“A medianoche se oyó una voz: “Que llega el esposo, salid al encuentro”
Evangelio según S. Mateo 25, 1-13
Dijo Jesús a sus discípulos esta parábola: «El reino de los cielos se parece a diez vírgenes que tomaron sus lámparas y salieron al encuentro del esposo. Cinco de ellas eran necias y cinco eran prudentes. Las necias, al tomar las lámparas, no se proveyeron de aceite; en cambio, las prudentes se llevaron alcuzas de aceite con las lámparas. El esposo tardaba, les entró sueño a todas y se durmieron. A medianoche se oyó una voz: “¡Que llega el esposo, salid a su encuentro!” Entonces se despertaron todas aquellas vírgenes y se pusieron a preparar sus lámparas.
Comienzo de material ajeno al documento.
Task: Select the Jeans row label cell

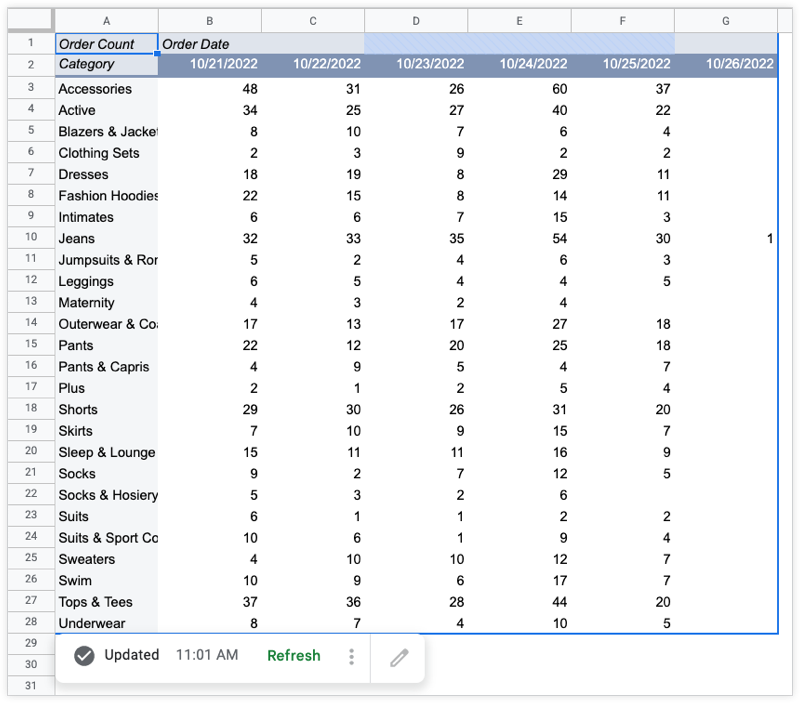Action: [x=106, y=239]
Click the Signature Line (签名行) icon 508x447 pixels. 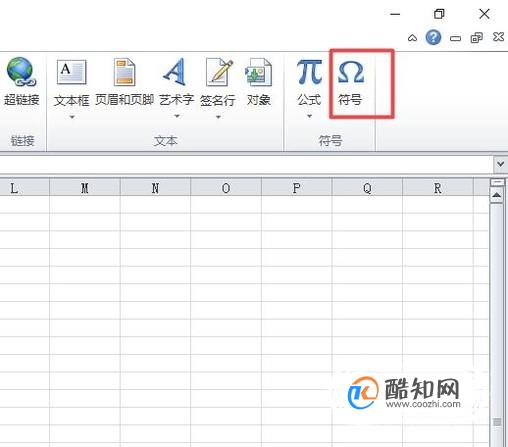[x=218, y=72]
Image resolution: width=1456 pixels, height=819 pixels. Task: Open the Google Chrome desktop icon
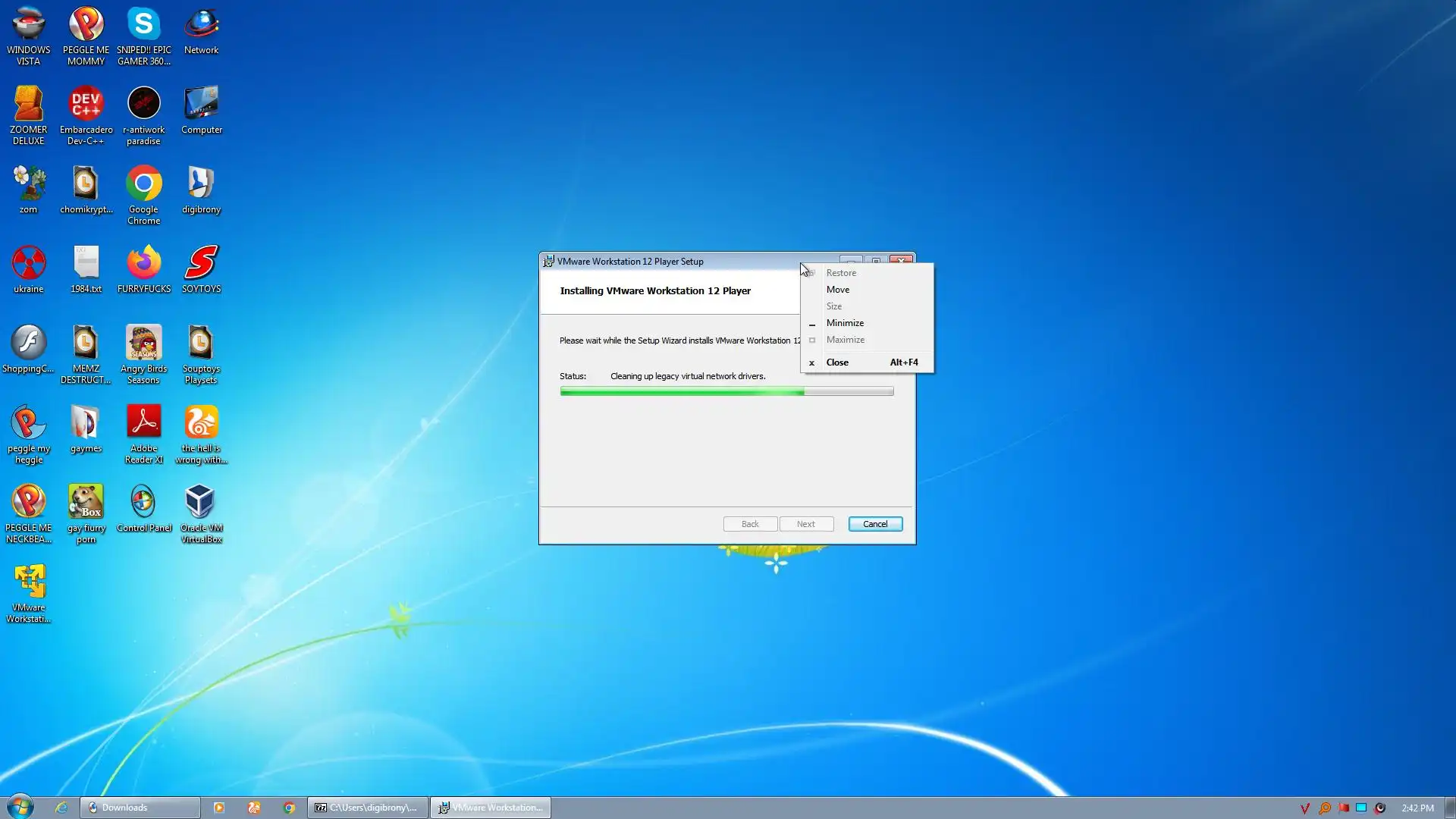143,184
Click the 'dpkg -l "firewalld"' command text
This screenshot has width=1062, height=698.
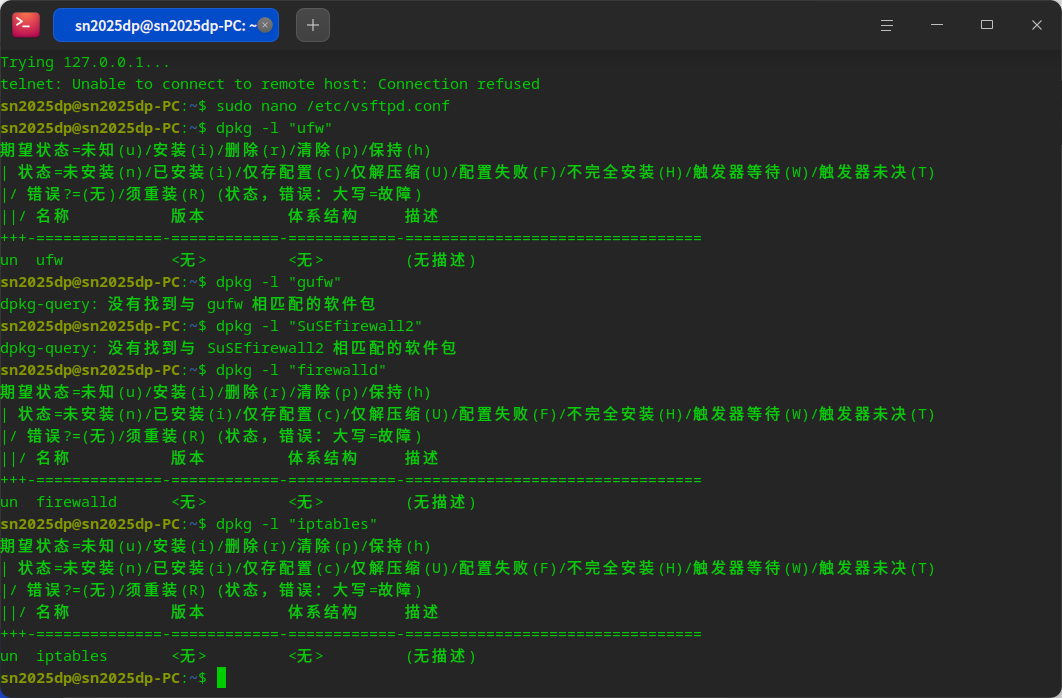[x=301, y=370]
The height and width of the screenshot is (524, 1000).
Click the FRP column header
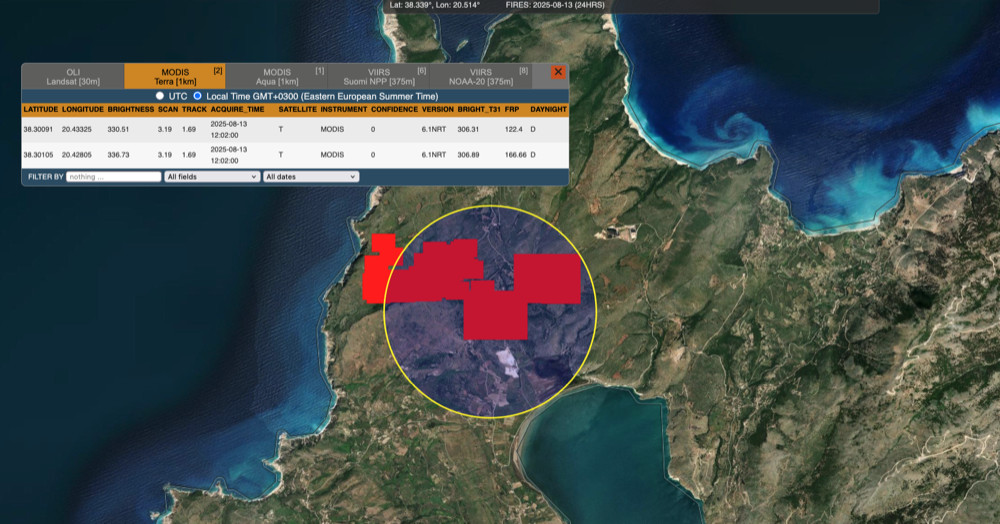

Y las necias dijeron a las prudentes: “Dadnos de vuestro aceite, que se nos apagan las lámparas”. Pero las prudentes contestaron: “Por si acaso no hay bastante para vosotras y nosotras, mejor es que vayáis a la tienda y os lo compréis”. Mientras iban a comprarlo, llegó el esposo, y las que estaban preparadas entraron con él al banquete de bodas, y se cerró la puerta. Más tarde llegaron también las otras vírgenes, diciendo: “Señor, señor, ábrenos”. Pero él respondió: “En verdad os digo que no os conozco”. Por tanto, velad, porque no sabéis el día ni la hora».
Meditación sobre el Evangelio
A guardan las criaturas la llegada de Dios; ese momento de ventura sin límite, cuando se verifique la unión eterna, más íntima y duradera que la de una novia con el que empieza a ser su esposo. El reino de Dios es una boda. Siempre radiante cual festejo que principia, eternamente principia; porque el amor-amor no envejece y, cuanto más altísimo, de continuo resulta nuevo. Han de recibir a Dios con las disposiciones que Cristo puntualizó. Una caridad llameante, fuego vivo que alumbra el alma y brilla entre la oscuridad: «Este es mi mandamiento», «así brillen vuestras obras…», «ésta es la ley y los profetas». Los que creen el evangelio, repostan sin cesar en la caridad para que su vida sea una llama inquieta, laboriosa, lengua de fuego que no para, caridad que no cesa. Locos quienes oyen con desidia a Jesús, los que se tumban a dormir indolentes y con apatía escuchan la caridad. Locos, porque es locura desviarse de los consejos de Dios.
Refiérese esta parábola no a los malos y a los perversos, sino a los que apuntándose a su evangelio hacen dejación de Él. Como aquellas jóvenes se apuntaron para concurrir a su fiesta, pero inconstantes operan con desidia la caridad. No blasfeman de Cristo, no asesinan al prójimo ni le atropellan; únicamente dejaron apagarse la caridad en sus corazones y se despertaron sin amor: «Tuve hambre y no me disteis… ». Avisa la muerte que viene el Esposo. Quienes obraron caridad en abundancia, con un beso radiante encenderán su vida como un sol, para la entrada de Dios. Quienes fueron perdiendo caridad como lámpara que perdía aceite, no podrán encender la luz que Dios requiere. En vano pidieron a sus compañeras que les diesen. Los egoísmos mundanos (que Cristo no aprueba, sino constata) les contestarán que no y que vayan a la tienda. Pedir ya no es solución, sino tener.
Las jóvenes listas, no es que fueran buenas según el evangelio, sino listas para aquel esposo. La recomendación del Maestro es que seamos listos para Dios, teniendo apercibido cuanto para su boda reclama, en cualquier momento que llegue.
En la realidad del reino, aunque pidas a los circunstantes, nada te darán; no porque no quieran, sino porque no pueden. La caridad es de cada cual e intransferible. En aquellos apretados minutos de la muerte, podrán otros prestar una sugerencia a tus oídos y una oración; pero tú eres quien, aprisa, debes aprovisionar tu corazón de caridad, de la tuya, pues la ajena no te vale. Lo mismo que aquellas guilladas cuando regresaron de la tienda se encontraron con las puertas cerradas; a los sorprendidos sin caridad, se les cerrarán las del cielo. Después, ya nunca se les abren; tanto más que en ninguna parte podrán repostar sus lámparas. Las necias compraron tarde, o sea, los condenados caen tarde en la cuenta de su demencial equivocación. «No os conozco»; cuantos mueren sin caridad, sin ella duran eternamente. Dios no los reconoce por suyos: No os conozco.